● **Activity**
Start at the line with "[Ria Severance |" in the records below, stop at the line with "Comments feed (75, 1899)", and return every line in that span exactly, the two end lines included.

● **Records supplied**

################

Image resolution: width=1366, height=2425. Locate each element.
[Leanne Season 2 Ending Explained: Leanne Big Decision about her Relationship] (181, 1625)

################

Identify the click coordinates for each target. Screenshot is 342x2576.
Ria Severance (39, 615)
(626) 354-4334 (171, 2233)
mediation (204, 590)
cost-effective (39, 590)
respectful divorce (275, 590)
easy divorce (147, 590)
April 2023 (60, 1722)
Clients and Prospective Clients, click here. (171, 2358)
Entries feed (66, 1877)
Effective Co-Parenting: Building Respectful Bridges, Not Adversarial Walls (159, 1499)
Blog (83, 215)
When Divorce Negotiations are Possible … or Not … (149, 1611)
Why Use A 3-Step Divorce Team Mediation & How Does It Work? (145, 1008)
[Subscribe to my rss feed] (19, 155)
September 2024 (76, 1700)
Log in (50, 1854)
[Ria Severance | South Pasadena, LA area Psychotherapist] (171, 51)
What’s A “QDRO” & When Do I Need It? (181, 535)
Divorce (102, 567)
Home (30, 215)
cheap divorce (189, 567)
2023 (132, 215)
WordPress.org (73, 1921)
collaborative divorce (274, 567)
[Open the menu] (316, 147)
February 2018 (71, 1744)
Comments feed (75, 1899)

################

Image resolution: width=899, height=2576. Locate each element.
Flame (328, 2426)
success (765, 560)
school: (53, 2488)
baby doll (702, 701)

################

● **Result of the task**
[Ria Severance | South Pasadena, LA area Psychotherapist] (171, 51)
What’s A “QDRO” & When Do I Need It? (181, 535)
Divorce (102, 567)
Home (30, 215)
cheap divorce (189, 567)
2023 (132, 215)
WordPress.org (73, 1921)
collaborative divorce (274, 567)
[Open the menu] (316, 147)
February 2018 (71, 1744)
Comments feed (75, 1899)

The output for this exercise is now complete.